El día de su liberación, Sigifredo López habló en una atiborrada Plaza de San Francisco durante una hora y 23 minutos. Al final de ese discurso feliz, dijo que la lectura de El ensayo sobre la ceguera, de Saramago, lo había ayudado a soportar los duros días del cautiverio.

A 5.000 kilómetros de distancia, Saramago escuchó las declaraciones de Sigifredo y se echó a llorar. Luego les dijo a los periodistas: Ese momento, esas palabras de un colombiano que no conozco, justifican mi existencia como hombre y mi trabajo como escritor. Gracias, Sigifredo.

“Poco después –cuenta Sigifredo– me hospedé en la casa de Saramago y Pilar del Río en Lanzarote, en un apartamento que hay sobre su biblioteca, una colección que está abierta al público y funciona, en la práctica, como la biblioteca municipal de Lanzarote. Un día, durante el almuerzo, Saramago se quedó mirando el tosco crucifijo de madera que cargo como recuerdo del cautiverio.

–¿Usted es creyente? –me preguntó.

–Sí –respondí–. ¿Y usted?

–No, soy ateo, creo en la astrofísica, una divinidad un tanto ebria y metafísica, pero diosa al fin.

–Alguien dijo, si Dios no existe todo está permitido. Para los ateos ¿todo está permitido?

–Para mí no –contestó de inmediato–. A nadie le está permitido todo. Las leyes y la conciencia nos imponen límites. Los derechos humanos son una hermosa religión laica. No matarás, no torturarás, no enturbiarás las aguas, no tiznarás el aire.

–Entonces, ¿por qué hay tanta injusticia y crueldad en el mundo?

–Porque hay sujetos muy enfermos, y muchos de ellos (el Diablo sabe cómo hace sus cosas) están en las más altas posiciones…

–¿Cuál es la cualidad humana que más admira?

–Dos: La inteligencia, una destreza de la mente, y la bondad, que es la inteligencia del corazón.

–Si tuviera que escoger entre ser inteligente o ser bondadoso, ¿qué elegiría?

Por primera vez, Saramago se tomó su tiempo para contestar.

–Creo que me quedo con la bondad. Podría vivir con una mente lenta, pero me molestaría sobre manera tener un corazón duro.

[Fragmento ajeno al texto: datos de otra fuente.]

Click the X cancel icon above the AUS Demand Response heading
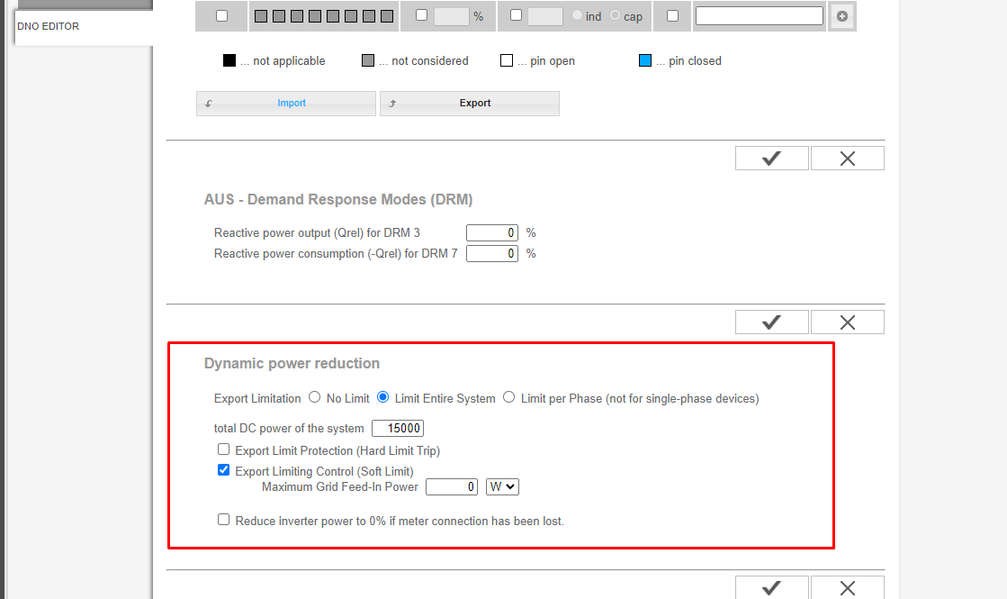This screenshot has width=1007, height=599. tap(847, 159)
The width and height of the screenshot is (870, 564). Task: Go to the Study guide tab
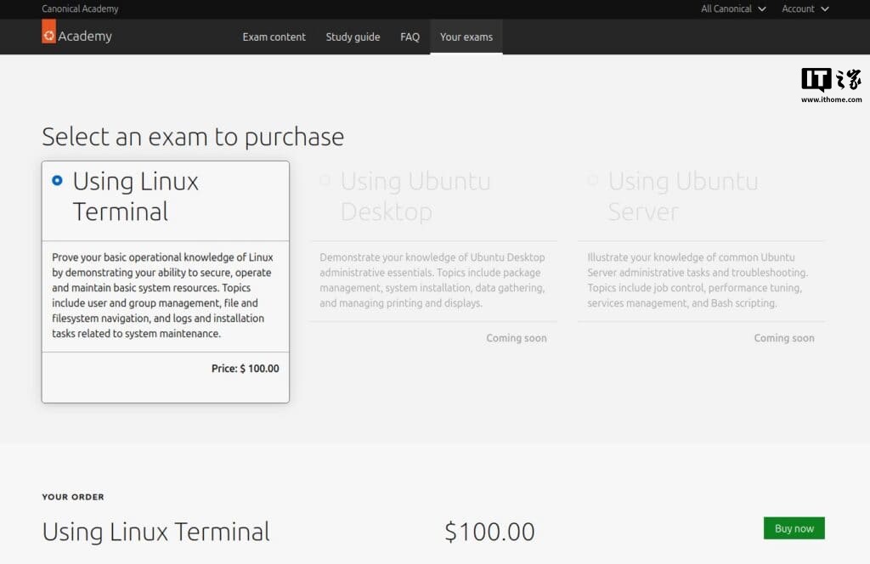[353, 37]
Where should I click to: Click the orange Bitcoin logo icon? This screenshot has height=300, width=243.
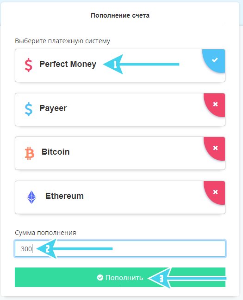tap(30, 153)
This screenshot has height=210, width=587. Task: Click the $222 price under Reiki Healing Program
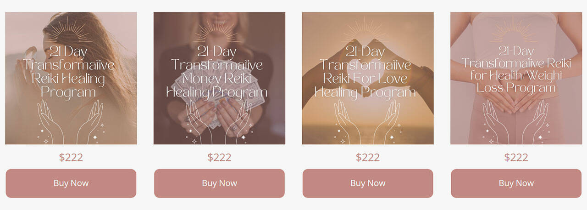[71, 158]
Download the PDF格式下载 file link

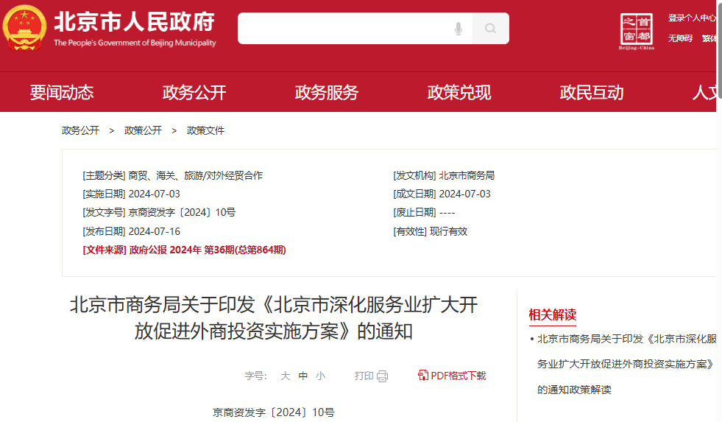pos(458,376)
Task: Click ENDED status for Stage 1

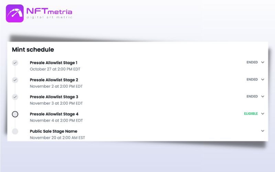Action: (x=252, y=62)
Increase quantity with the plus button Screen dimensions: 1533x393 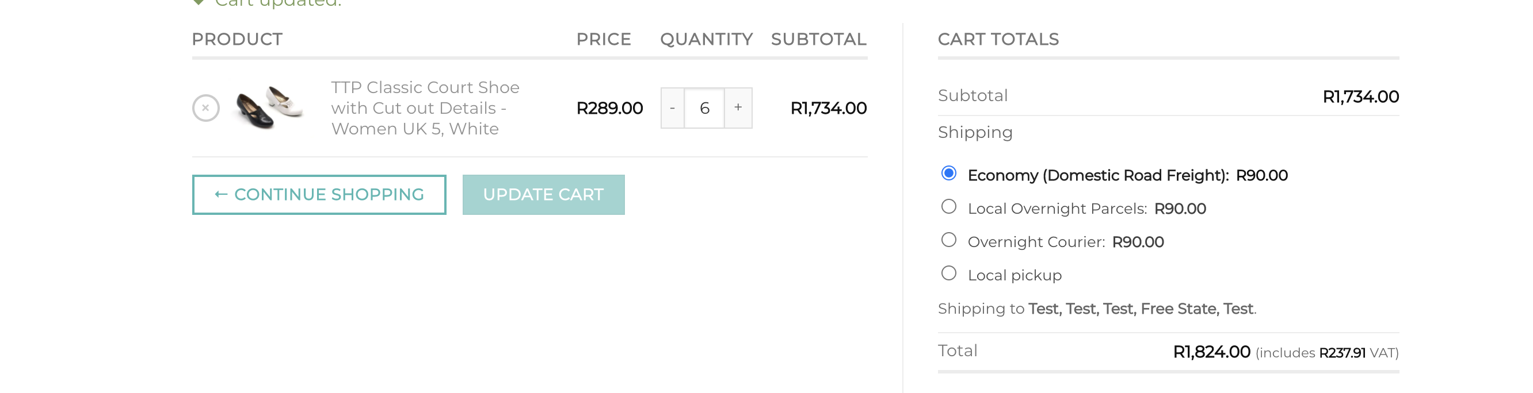738,108
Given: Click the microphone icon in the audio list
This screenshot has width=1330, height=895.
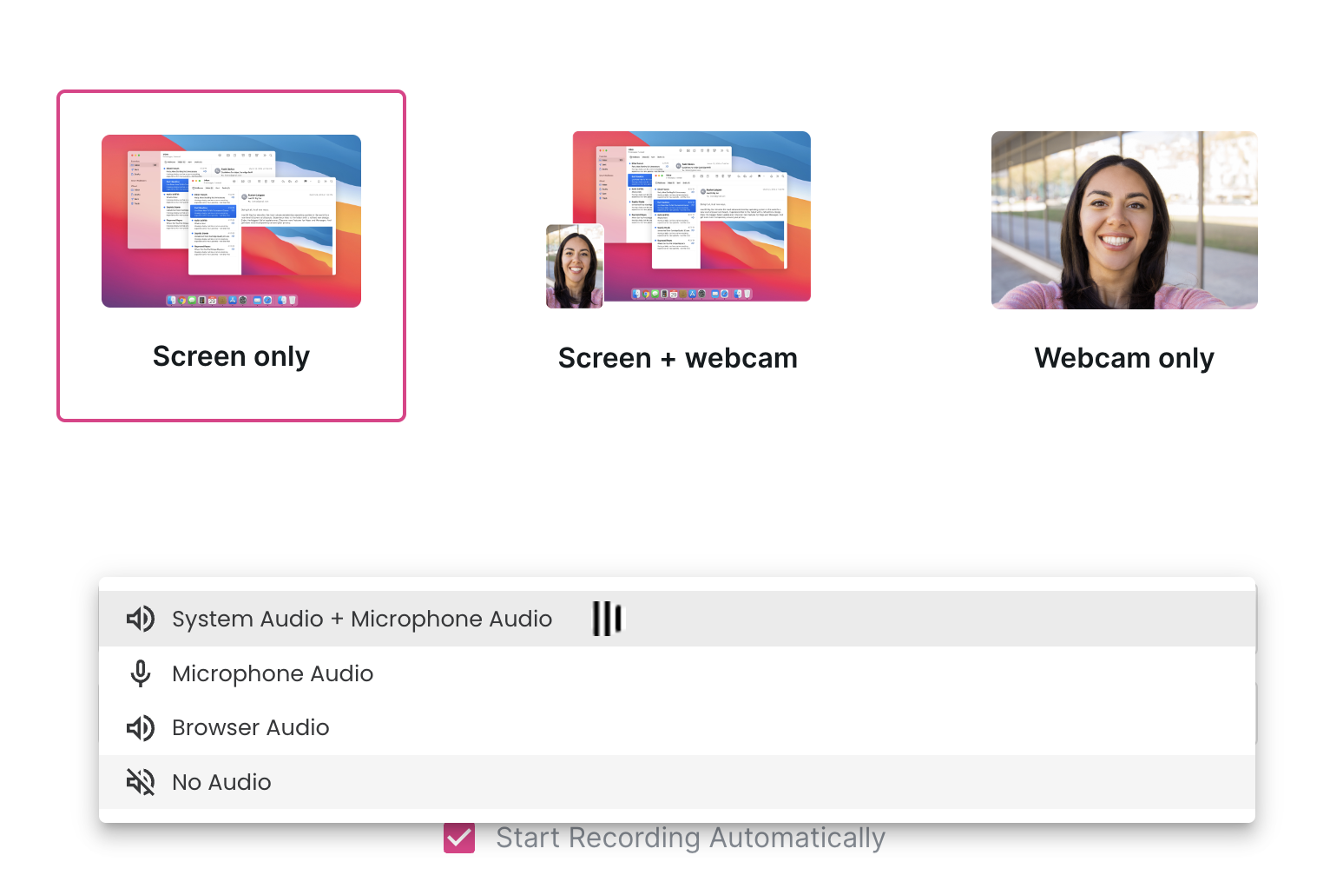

–¿Cómo se imagina el mundo dentro de cien años?

–¡No me lo imagino!

–¿Así de pesimista es usted?

–No es que yo sea pesimista ¡es que el mundo es pésimo!

–De verdad, ¿no se lo imagina? ¿No ve ninguna luz?

–No. Estamos atrapados. No hay salida.

–Entonces, ¿no vale la pena luchar?

–¡Como se le ocurre, hay que luchar aunque perdamos! Lo único que vale la pena es el trabajo, es lo que le da sentido a la vida. La fiesta es un intermezzo. Los que no luchen se irán al infierno –dijo con una sonrisa llena de valor, llena de bondad.

“Se veía bello así, ya viejo pero aún guerrero, fatal como un griego, tragicómico como el Quijote, lúcido como su paisano Pessoa, irónico como todos los modernos. Me provocó abrazarlo pero no me atreví. Es incómodo abrazar a un hombre sentado. Termina uno abrazando la silla. O la cabeza, que es lo único que emerge, y la cabeza, se sabe, sólo se la pueden tocar los mayores a los menores. Es un privilegio jerárquico.

“Ese día pensé, por primera vez en mi vida, que si es verdad que los ateos se van al infierno, yo quiero ir allá cuando muera para seguir conversando con don José”.